Almost 15% of Americans eligible to vote in November are Hispanic, a new high, and they're the second fastest-growing ethnic or racial voter group.
Election worker Ramona Ortiz places a sign outside a polling station
Election worker Ramona Ortiz places a sign outside a polling station at Fire Station 3 on E. Rio Grande Ave in El Paso, Texas, just before polls open on Nov. 8, 2022.LM Otero / AP file

Latinos account for half of the growth in new eligible voters since the last presidential election cycle in 2020, according to a new report by the Pew Research Center.

There are now 36.2 million eligible Hispanic voters in 2024, up from 32.3 million in 2020. Latinos are now almost 15% of the nation's eligible electorate.

A narrow majority of all U.S. Latinos in 2022 were eligible to vote (53%), but ahead of these elections there are big variations within the different states.
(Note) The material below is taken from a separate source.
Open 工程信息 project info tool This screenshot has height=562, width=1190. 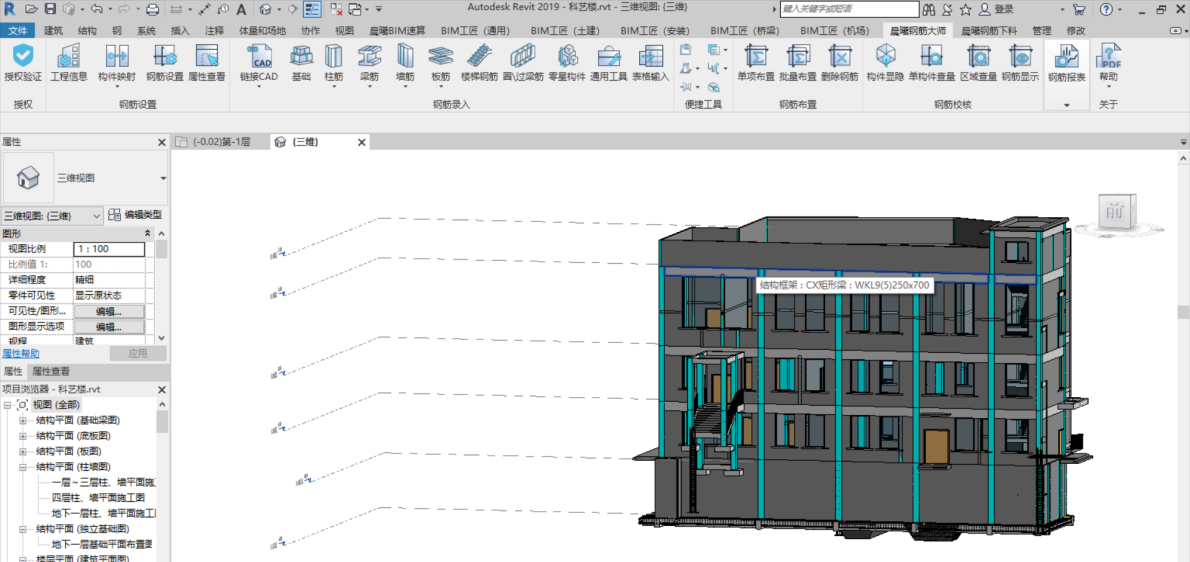(69, 57)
In New Mexico, 66% of Hispanics can vote, compared to states like Tennessee, where it's 36%, and Maryland 39%.

In fact, almost two-thirds of the nation's eligible Latino voters live in only five states: California, Texas, Florida, New York and Arizona.
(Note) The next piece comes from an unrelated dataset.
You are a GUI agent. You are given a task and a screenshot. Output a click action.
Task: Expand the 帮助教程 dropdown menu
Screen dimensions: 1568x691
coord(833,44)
Eligible Latino voters are also younger than other groups: While 48% of all eligible voters are over 50, the figure is only 33% for Hispanics.
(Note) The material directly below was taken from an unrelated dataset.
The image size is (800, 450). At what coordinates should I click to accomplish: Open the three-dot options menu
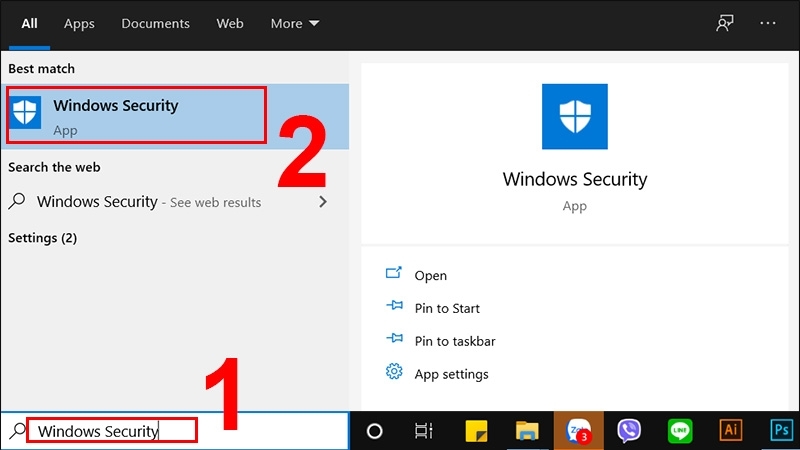tap(768, 23)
Despite the group’s relative youth compared to other voter blocs, and although 19% of Latinos are not U.S. citizens, about 1.4 million Hispanics become eligible to vote every year.

“Latinos continue to be a large and fast-growing part of the U.S. electorate," Pew Research senior writer and editor Jens Manuel Krogstad told NBC News. "They reflect the Latino population overall in the sense that a substantial number of young adults and immigrants will be eligible to vote this year.”